Detects note onsets using spectral flux with adaptive peak-picking.

# Detect onsets
onsets = analysis.onset_detect(buf, method="spectral_flux")
print(f"Found {len(onsets)} onsets at samples: {onsets}")

# With backtracking (move to nearest energy minimum)
onsets = analysis.onset_detect(buf, backtrack=True)

# Custom threshold
onsets = analysis.onset_detect(buf, threshold=0.5)

Resampling

# Polyphase resampling (madronalib) -- high quality for standard rate conversions
buf_48k = analysis.resample(buf, target_sr=48000.0)
buf_22k = analysis.resample(buf, target_sr=22050.0)

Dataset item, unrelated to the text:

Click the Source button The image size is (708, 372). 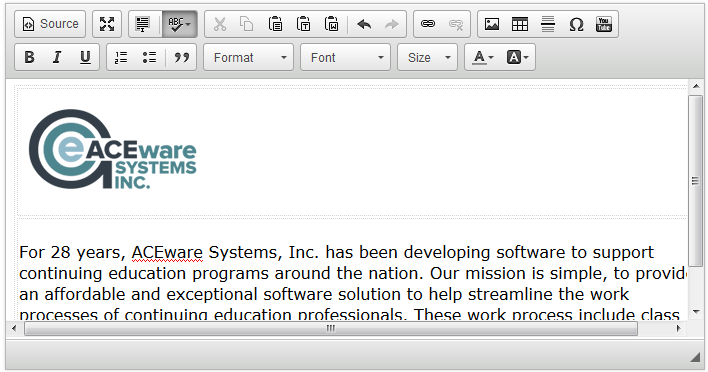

# FFT-based resampling -- mathematically exact for bandlimited signals
buf_96k = analysis.resample_fft(buf, target_sr=96000.0)

Delay estimation (GCC-PHAT)

Generalized Cross-Correlation with Phase Transform (Knapp & Carter, 1976). Estimates time delay between two signals using phase-weighted cross-correlation. Robust to reverberation and noise.

# Estimate delay between two microphone signals
delay_sec, correlation = analysis.gcc_phat(mic1, mic2)
print(f"Estimated delay: {delay_sec * 1000:.2f} ms")

# With explicit sample rate override
delay_sec, corr = analysis.gcc_phat(buf, ref, sample_rate=44100.0)